In many ways, the SFR investment platforms are a byproduct of Invitation Homes and other Wall Street landlords, not only because the platforms are providing their tools to “mom and pop” investors, but in some cases the platforms were founded by former executives of SFR operators. Beasley, for example, was the CEO of Colony Starwood Homes, which merged with Invitation Homes in 2017.

Institutional SFR companies own somewhere around 250,000 SFR properties, a mere fraction of the 17 million SFR properties in the United States. Most SFR landlords are “mom and pop” investors who own only one house; in a lot of cases, these people become landlords when they buy a new house and decide to rent out their old house.

Entera on Curbed: Single-family rental units have never been easier to buy

OwnAmerica and Roofstock work like a listing service for SFR properties the same way Zillow is a listings service for owner-occupied housing. The companies don’t own the houses, but charge sellers a listings fee and advertise the home to potential buyers.

After a customer buys a home on the platform, the company will help the buyer secure a mortgage if needed, and also find a property management company to handle leasing, maintenance, and rent collection, although buyers are free to facilitate these services on their own.

Other companies in the space have a slightly different model.
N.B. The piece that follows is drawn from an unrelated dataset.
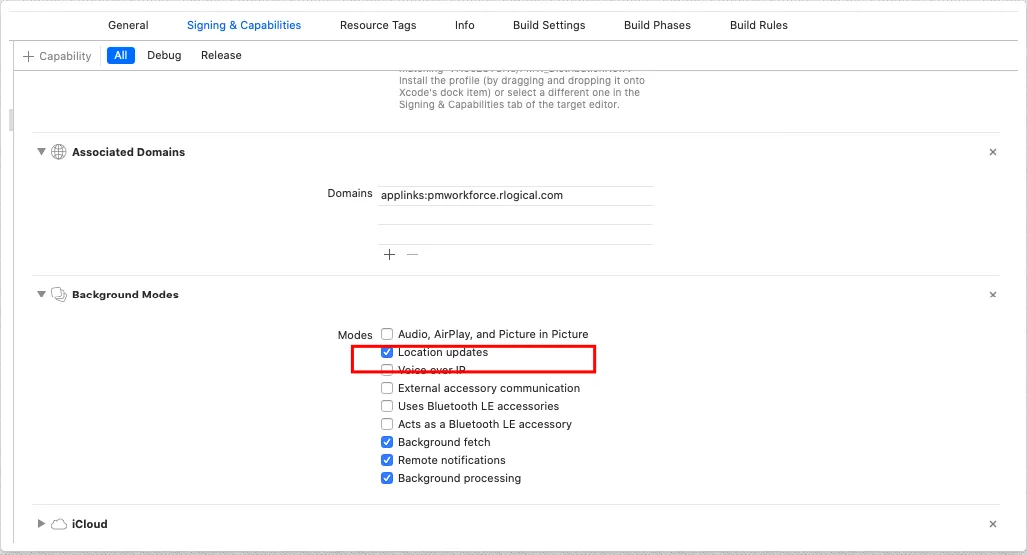Add a domain with the plus button
The width and height of the screenshot is (1027, 555).
tap(389, 255)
HomeUnion actually buys the home, renovates it, leases a tenant, and then sells it to an investor on its platform as a property that’s producing rent the day the investor buys it. It also has a “fix-and-flip” fund that raises capital with which the company can buy and renovate those homes.

Since the financial crisis, institutional capital from hedge funds, investment banks, and accredited investors has flowed into home flipping, whereas prior to the collapse, it was a mostly fragmented, local, and informal business. HomeUnion’s business model blends both fix-and-flip lending and SFR investment.
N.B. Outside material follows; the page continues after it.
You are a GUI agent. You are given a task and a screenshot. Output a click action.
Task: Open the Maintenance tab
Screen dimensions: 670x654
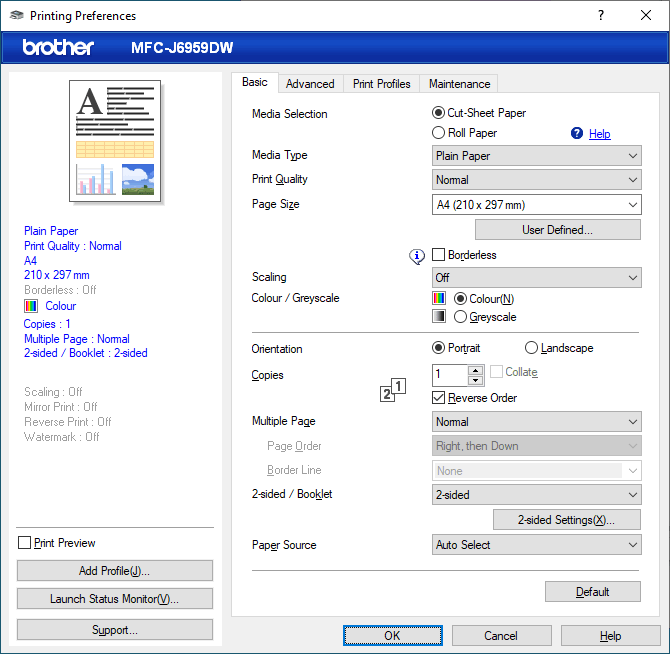click(x=459, y=84)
“One side feeds the other,” said HomeUnion founder Don Ganguly. “If you’re not up for owning those [SFR homes] directly you can go to the [fix-and-flip] fund and put in 10 grand minimum. Then we buy it, renovate it, and turn around and sell it to investors on the other side of the platform as a ready [to rent] property.”
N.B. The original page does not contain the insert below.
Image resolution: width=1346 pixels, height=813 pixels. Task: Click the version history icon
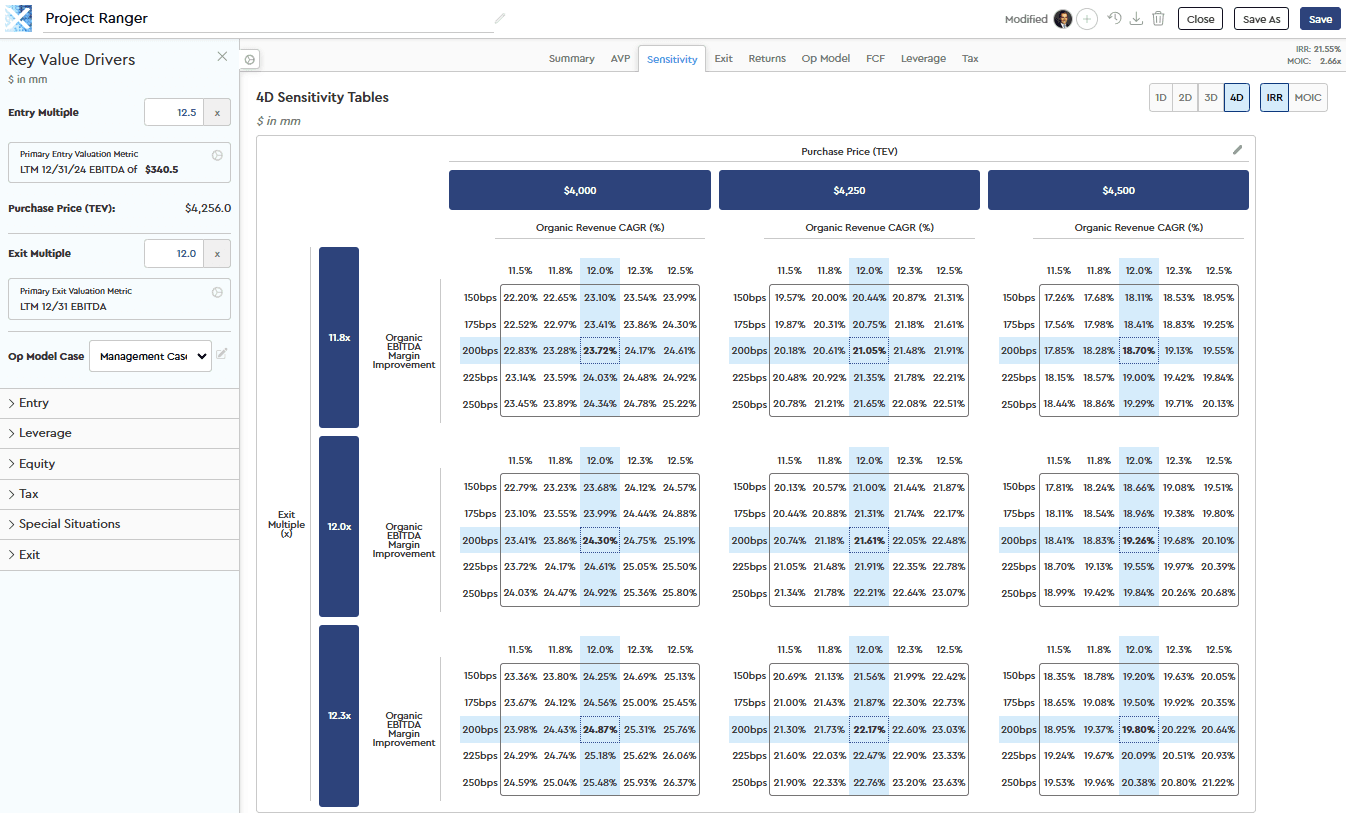coord(1114,19)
Investability Solutions has a similar model, but after a few years of serving “mom and pop” investors, the company decided to target more middle market rental companies that own 1,000 or more properties and institutional SFR operators. The company buys a property, renovates it, puts a tenant in it, and then sells it to a company like Invitation Homes or American Homes 4 Rent. And they do this at scale to feed the rental companies, which are hungry for new inventory.

There’s also a company that bills itself as the “Kayak for SFR properties.” Entera, which got its start helping institutional SFR companies find property, pools SFR property listings from Roofstock, OwnAmerica, iBuyer platforms, multiple listings services, and other traditional real estate listings services. The company claims it gives investors more choice than the companies with proprietary listings can offer, and it can also help buyers secure a mortgage and find a property manager.

The rush of companies looking to assist mom and pop investors with SFR properties underscores what’s become a brave new world for the single-family rental industry since the housing bust in 2008. Technology and data have given companies a way to have a footprint in every market in America.

And the demand for SFR properties has never been stronger, as there appears to be a mad dash to acquire units from mom and pop investors and institutional SFR operators alike. With home prices in most markets having fully recovered from the bust in 2008, companies like Invitation Homes are getting cozy with home builders in effort to get supply straight from the source. There’s even been entire single-family neighborhoods built solely for a company to rent it out.

“I think that’s one of the primary reasons why we’re bullish on the space from a growth perspective,” Palacios said. “We have so much confidence that it will continue to gain market share.